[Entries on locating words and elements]
== == ==

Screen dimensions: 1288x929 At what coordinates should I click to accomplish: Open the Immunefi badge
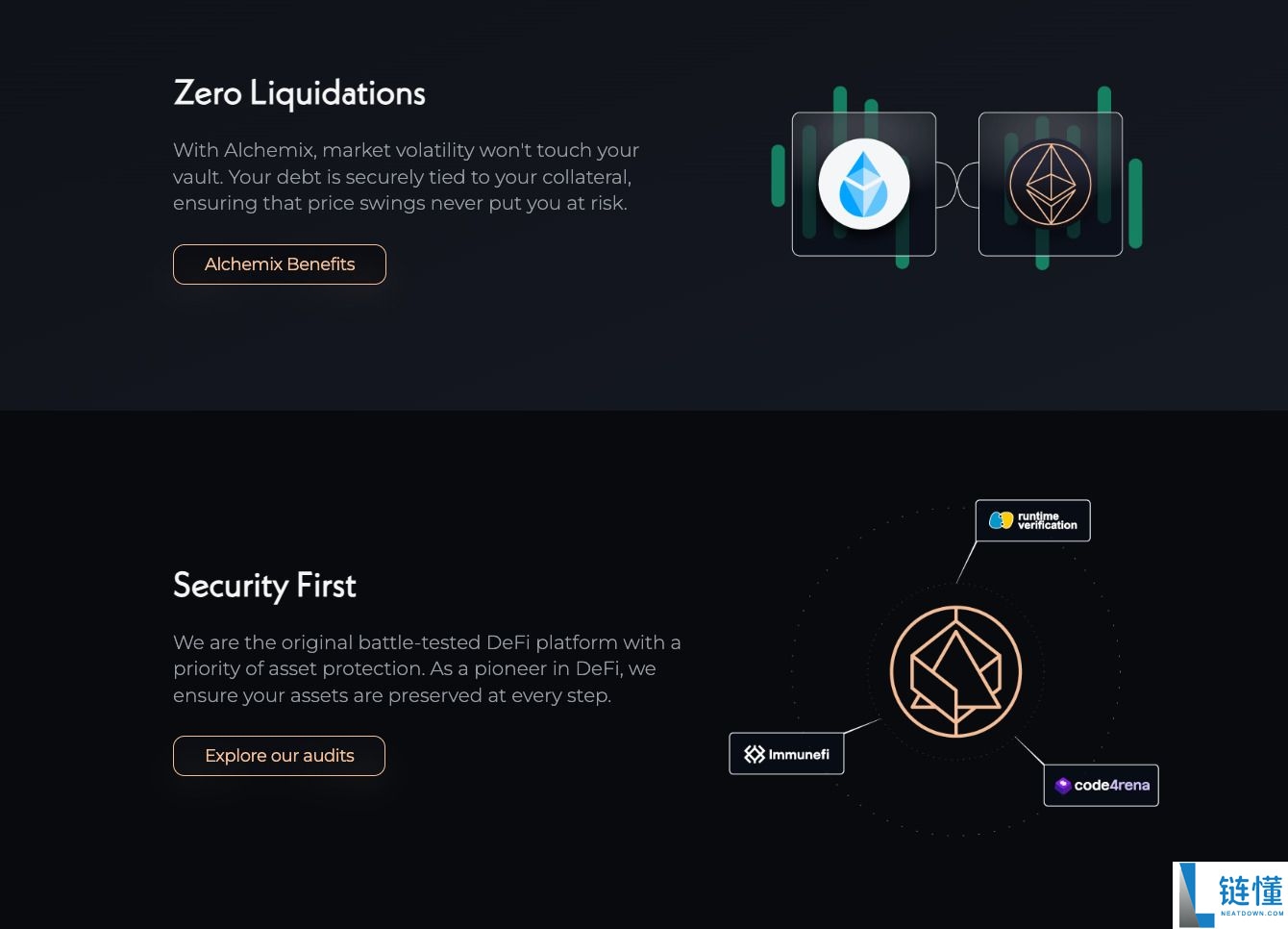pyautogui.click(x=786, y=753)
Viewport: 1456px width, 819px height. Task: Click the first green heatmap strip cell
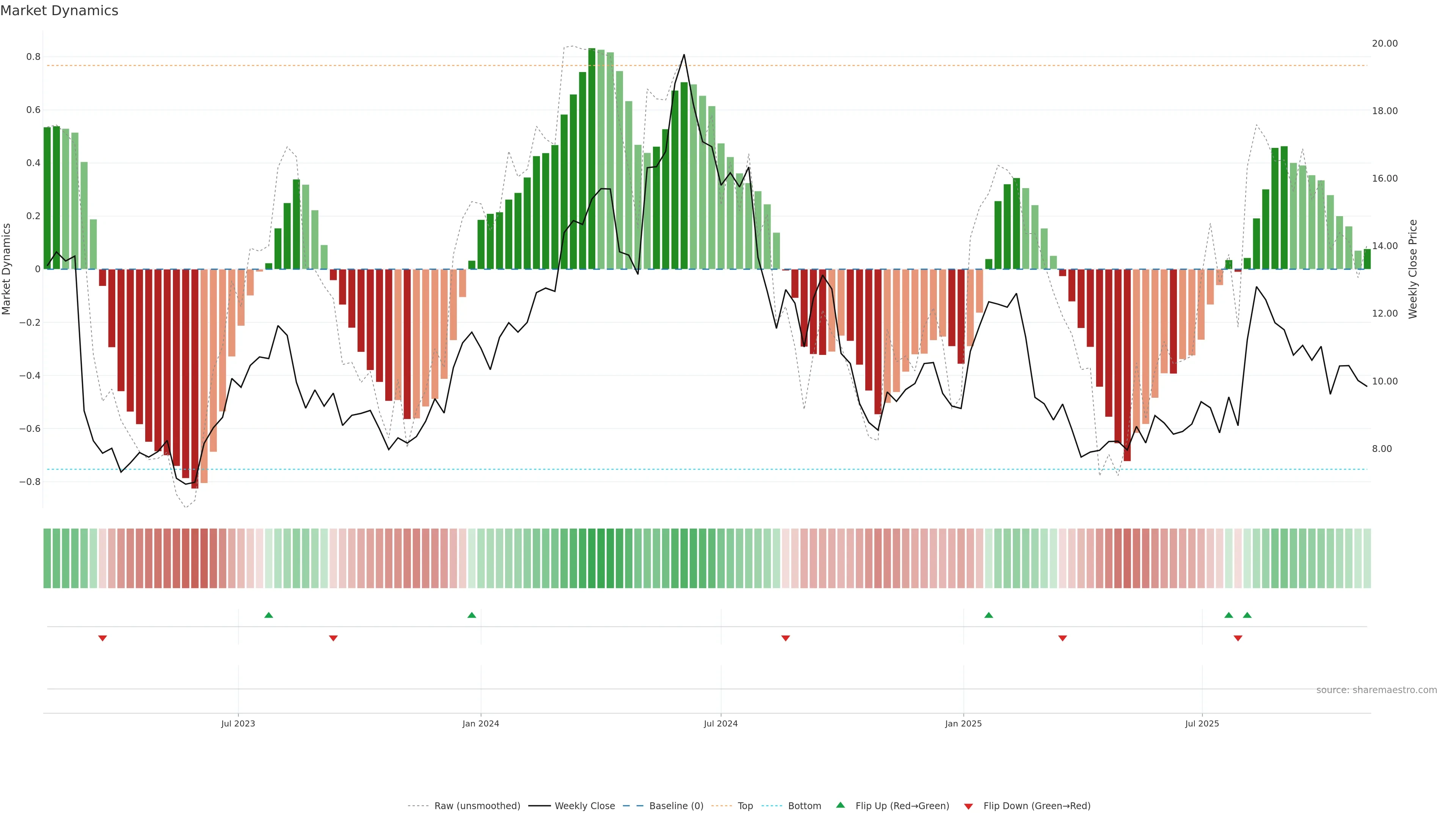[x=47, y=558]
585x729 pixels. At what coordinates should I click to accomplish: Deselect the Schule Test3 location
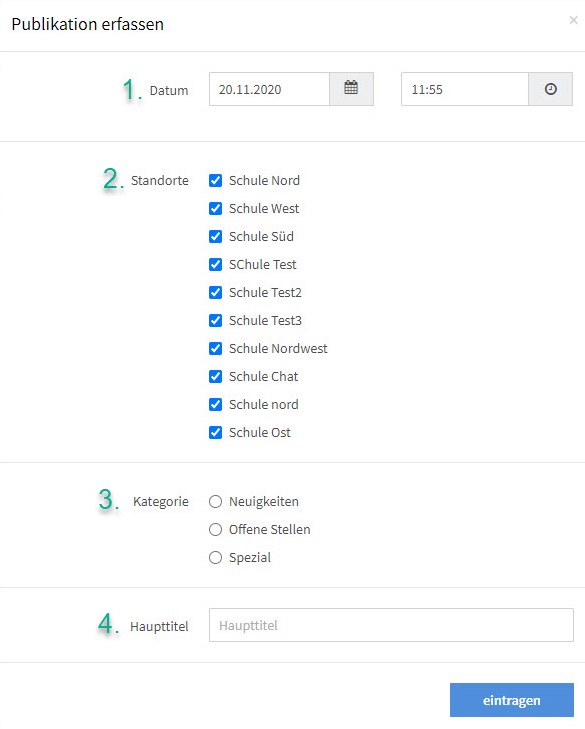(215, 320)
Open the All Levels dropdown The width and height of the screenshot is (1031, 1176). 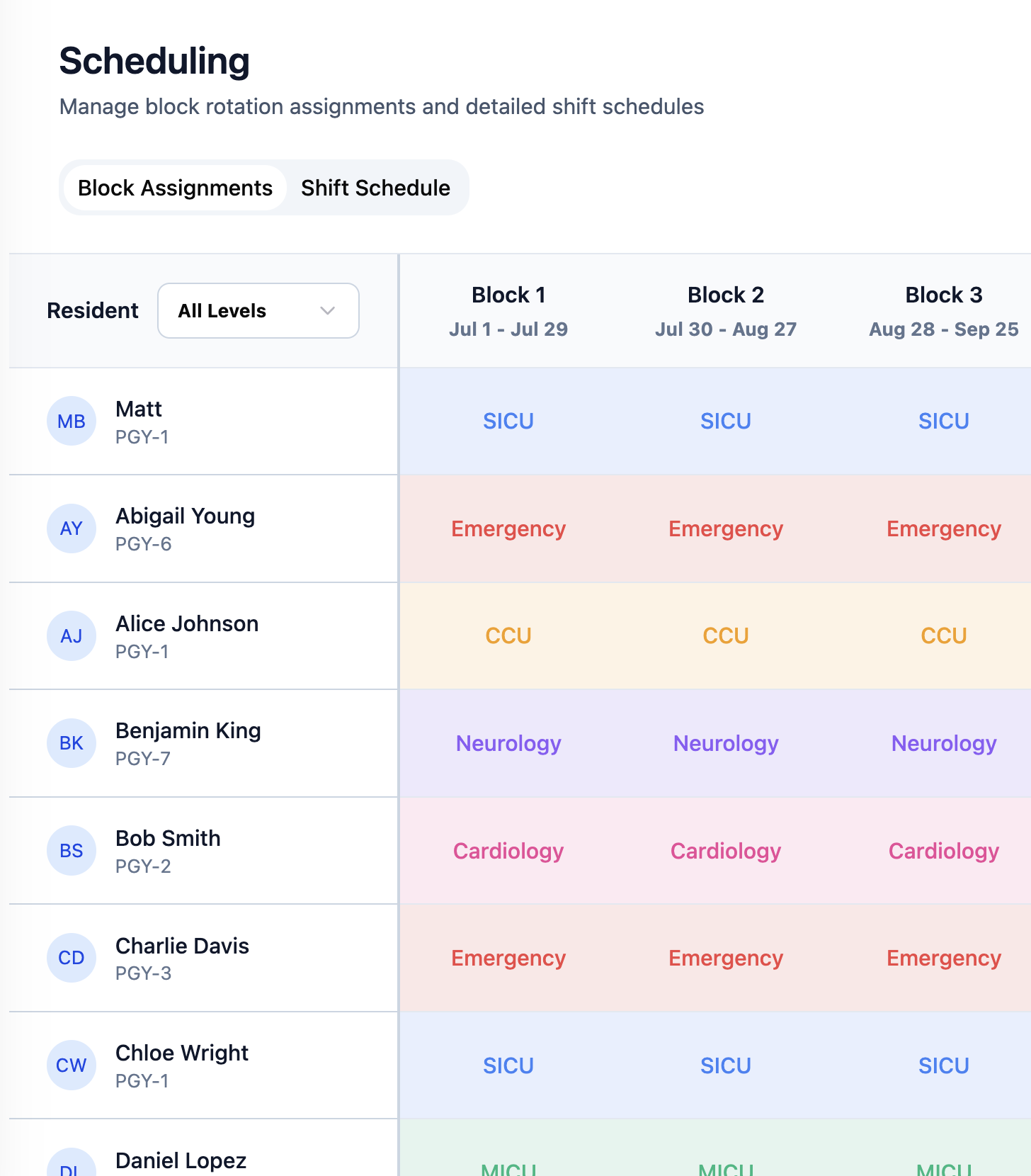tap(258, 311)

== == ==

> TASK OBJECTIVE: Please gather every line of the data above that contains the word "accomplish", copying each one in full.

> ANSWER TO THIS EXERCISE:
Screen dimensions: 1288x929 At what coordinates should I click to accomplish: Open the Immunefi badge
585x729 pixels. At what coordinates should I click to accomplish: Deselect the Schule Test3 location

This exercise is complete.